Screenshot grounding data
* * * * * * *

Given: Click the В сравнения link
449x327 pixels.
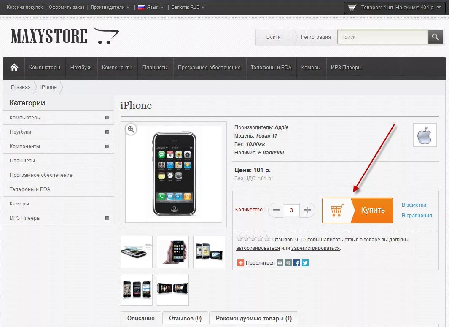Looking at the screenshot, I should (x=417, y=216).
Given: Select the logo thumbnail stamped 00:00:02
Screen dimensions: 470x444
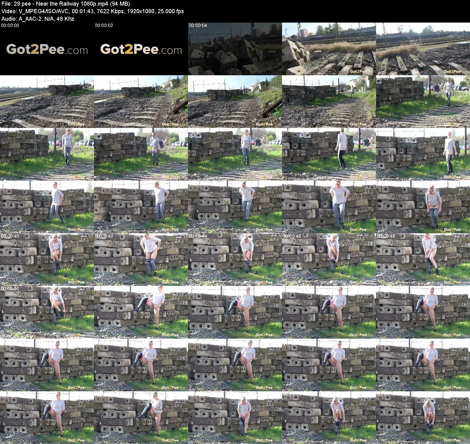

* * * * * * *

Repeat all entries exactly, pictures excluded.

[WRITTEN REPLY]:
Given: Click the В сравнения link
449x327 pixels.
Looking at the screenshot, I should (x=417, y=216).
Given: Select the logo thumbnail stamped 00:00:02
Screen dimensions: 470x444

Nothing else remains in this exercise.